Lufttemperaturen von bis zu 14 Grad ließen die am Freitag bei der Hangbefahrung noch pickelharte Piste am Samstag butterweich werden, im ersten Durchgang brach sie bereits nach wenigen Läuferinnen. "Eine Sensation, dass man hier überhaupt Rennen fahren kann", hatte ÖSV-Alpinchef Hans Pum gemeint. "Das wird im zweiten Durchgang eine ziemliche Wandlpartie, mal sehen, ob ich das kann", meinte Görgl. Und ihre Mutter sah die Angelegenheit überhaupt locker: "A bissl holprig kann es schon zugehen, so ein Teppich muss es nicht sein."

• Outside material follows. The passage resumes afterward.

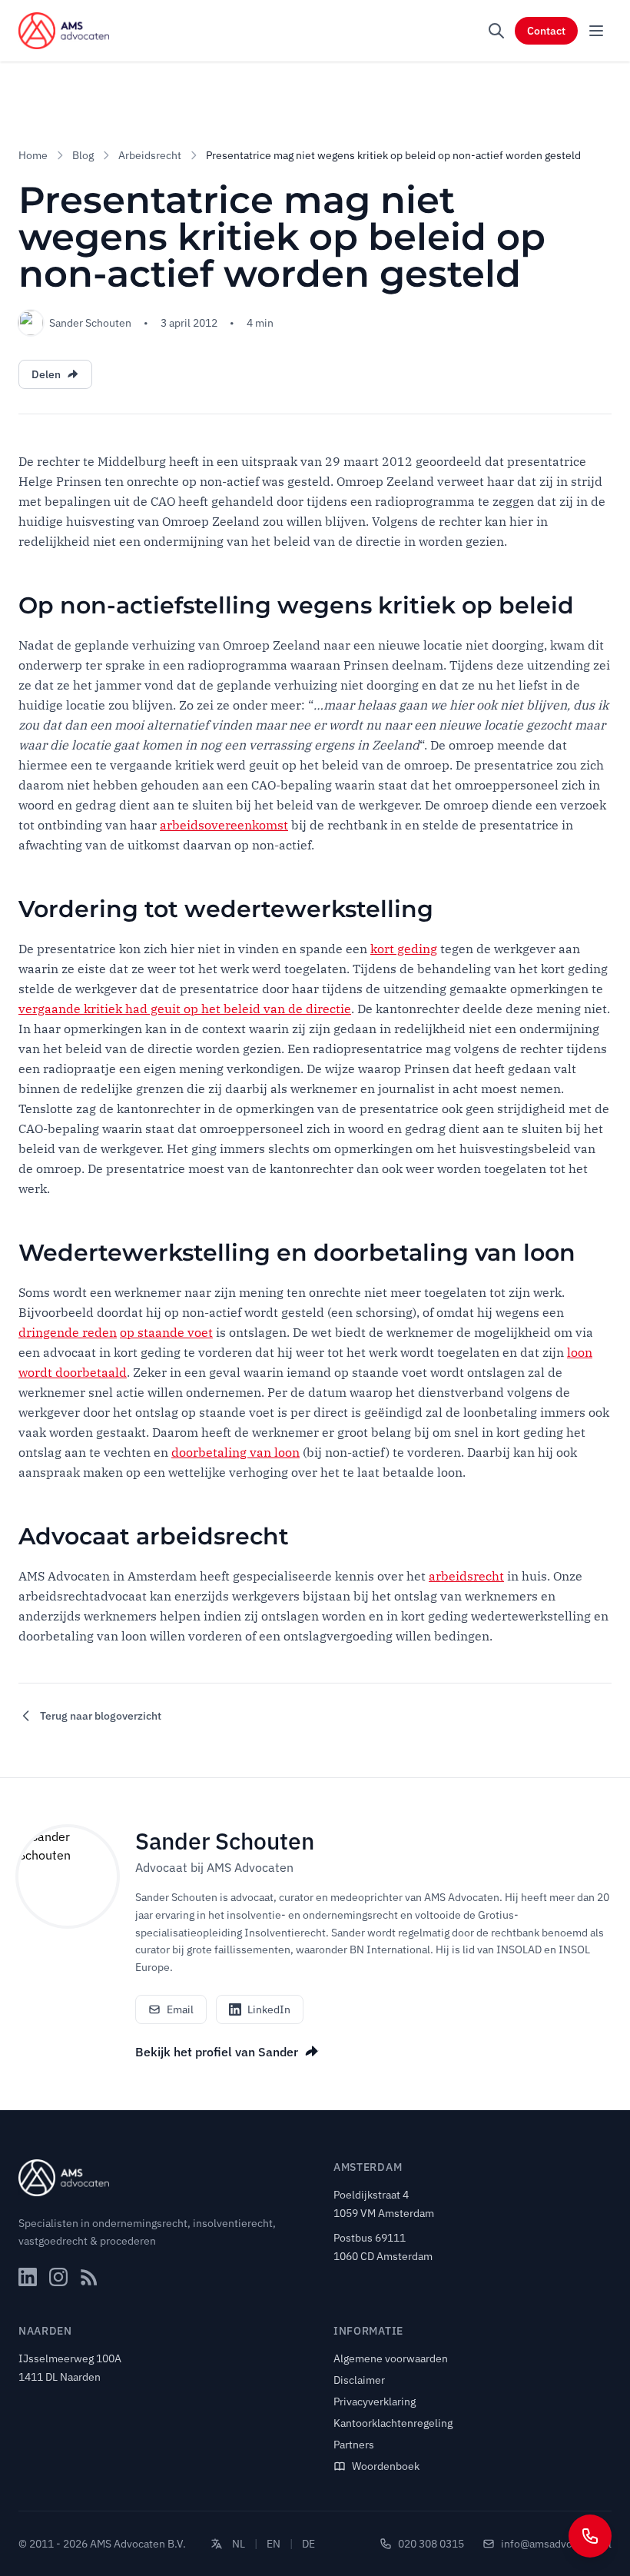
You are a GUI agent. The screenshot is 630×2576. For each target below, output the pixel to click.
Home (33, 155)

Doch eine Salzbehandlung und ein mehr in der Falllinie gesetzter Kurs ließen ein reguläres Finale zu, das von der Kanadierin Britt Janyk eröffnet wurde - mit 5,66 Sekunden Rückstand war sie als 30. in den zweiten Durchgang gerutscht.

Hosp mit Fußprellung auf Platz sechs
Nicole Hosp, der ihre Fußprellung wieder stärker zu schaffen macht, verbesserte sich von Platz neun auf sechs. "Die Piste war eindeutig besser, das Salz hat mehr gegriffen. Im ersten Lauf waren schon blöde Spuren drinnen, ich hatte dann einfach schon zu viel Rückstand", sagte die Bichlbacherin, die ohne fitgespritzt zu werden an den Start gegangen war. "Ich werde es auch morgen ohne Spritze versuchen, ich muss die Zähne zusammenbeißen." Zeit, den Fuß auszukurieren, bleibt nicht, allerdings wird Hosp wie auch Marlies Schild in der kommenden Woche in Cortina die Abfahrt auslassen.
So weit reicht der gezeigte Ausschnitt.